Image: Histological sections of a moderately well differentiated squamous cell carcinoma of the lung showing infiltrating sheets and tongues of malignant squamous cells with whorls of keratin (Photo courtesy of Department of Health Western Australia).
Genomic blood tests for cancer screening and early detection have become the focus of attention in the molecular diagnostic space, though most activity so far has been either toward pan-cancer screening tools, or in a few other specific tumor types like colorectal cancer, where tests hope to vie against colonoscopy and existing stool-based methods.

Radiologic screening of high-risk adults reduces lung-cancer-related mortality; however, a small minority of eligible individuals undergo such screening in the USA. The availability of blood-based tests could increase screening uptake. A novel circulating tumor DNA (ctDNA) detection assay has been developed that could help physicians screen individuals at risk for lung cancer.

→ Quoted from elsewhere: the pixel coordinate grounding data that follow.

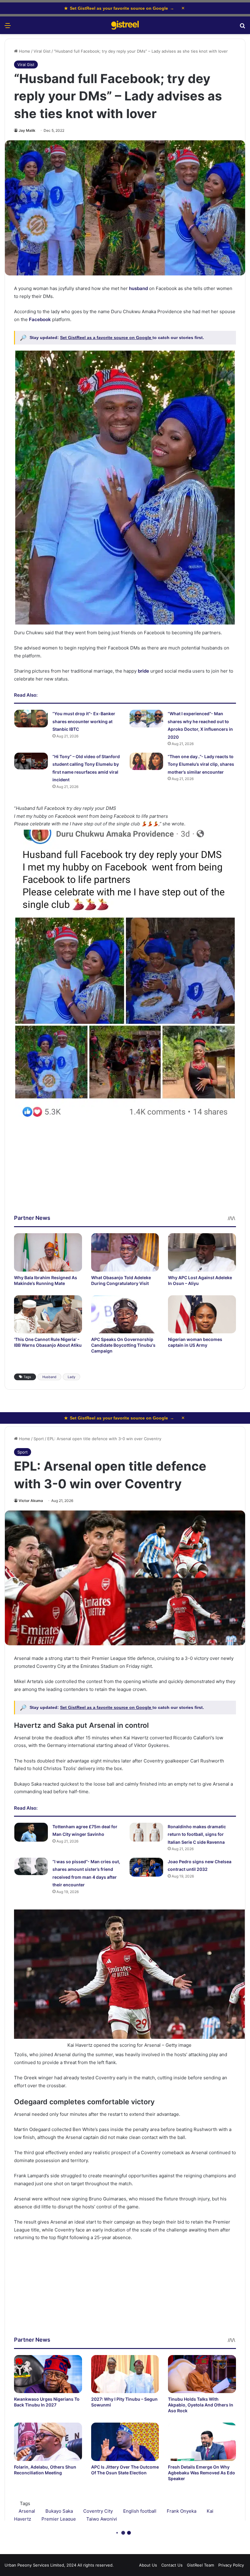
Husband (49, 1377)
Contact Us (172, 2565)
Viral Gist (42, 51)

A large team of scientists at Stanford University (Stanford, CA, USA) and their colleagues have described a method, called Lung-CLiP (lung cancer likelihood in plasma), involves targeted sequencing of cell-free DNA (cfDNA) from plasma and matched white blood cell DNA to assess copy number and single nucleotide variants, coupled with a machine learning model that estimates the probability that a cfDNA mutation is tumor-derived. The estimate is based on biological and technical features specific to each variant, such as background frequency, cfDNA fragment size, the gene affected, and the likelihood of clonal hematopoiesis.

The team first trained and optimized Lung-CLiP in an initial sample of 104 patients with early stage non-small cell lung cancer and 56 matched controls. When they then applied it to an independent set of validation samples (46 cases and 48 risk-matched controls), the test was able to discriminate early-stage lung cancer patients with sensitivity and specificity levels that the authors believe suggest a significant benefit to the clinic: depending on where they set their specificity threshold, the method could achieve 63% sensitivity for stage I tumors and up to 75% sensitivity in detecting patients with stage III disease. Setting their cutoff at 98% specificity, the investigators found that Lung-CLiP detected 41% of patients with stage I disease, 54% of patients with stage II disease and 67% of those with stage III disease.

Ash Alizadeh, MD, PhD, an associate professor of Oncology and a senior author of the study, said, “Lung-CLiP could help increase the rate of early detection. This would be analogous to how stool-based testing proposes to improve screening for colorectal cancers, especially in populations where adoption of colonoscopy is lower than currently recommended.” The study was published on March 25, 2020 in the journal Nature.